Nine and a half miles out, Leviathan
patrols the western edge of Paradise.
A disturbance, shuddering up from bedrock,
has clouded the water worse than hurricane.
Nothing he knows of ocean, earth or air
explains it. Nothing , he thinks, since Jonah
has so furrowed the face of the deep, when
for twelve tides the pallid quadropus
babbled through its blowhole in the black
God-appointed gut. Prayers ricocheted
from tail fluke to baleen. "Who can catch
Leviathan with a fishhook ?" Talk about
rhetorical questions. It’s all belly,
His; we listen, obey -- a lesson we learned
at our mother’s teat slits, but now, now
something new has burrowed into Eden.
It inches out from Ninevah, and bubbles
up through vents where petrified men’o’war
crouch, medusa-struck, enthralled: prodigal water,
back from the bellies of the bumbling Ninevites
back from the "omasi psalterii" of their cattle,
back smelling of penitence not innocence,
incense on stink. Sickened, Mysticetes dives
"in profundis," toward the speakerless clamor,
the voice Jonah ignored. Nothing fools him,
whale-called-the-mouse; eyes closed, he falls
through fathom after fathom, following
the salt green spirals of "thy will be done,"
following the ramifications of water
out of the tainted harbor to their source.
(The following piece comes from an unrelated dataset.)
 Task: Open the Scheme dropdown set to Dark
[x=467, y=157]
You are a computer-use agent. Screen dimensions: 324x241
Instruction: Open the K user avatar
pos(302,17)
"Outfall" refers to the 9 mile long pipe that delivers the treated efflux of Boston's Deer Island sewage treatment plant into Boston Harbor. This is an old poem, circa 1998, part of a long sequence called "QABEN," inspired by the construction of the Quabbin Reservoir which entailed razing several small towns.

I have always been charmed by that last verse of Jonah and its image of the clueless, pitiable Ninevites and their cattle. (Or, in the NRSV, "animals" --)

I've probably posted this poem before. I have an abnormal fascination with public water supplies and sewage treatment; I have a streak of technology geek in me, as well as a fixation of matters of contamination and purity. I toured the Deer Island plant as research for my poem.

If this seems random, it is: I've been spending many hours with Dad who's recovering well after some setbacks (leg infection), and now I'm back to work. So writing, reflecting, photographing are all on the back burner.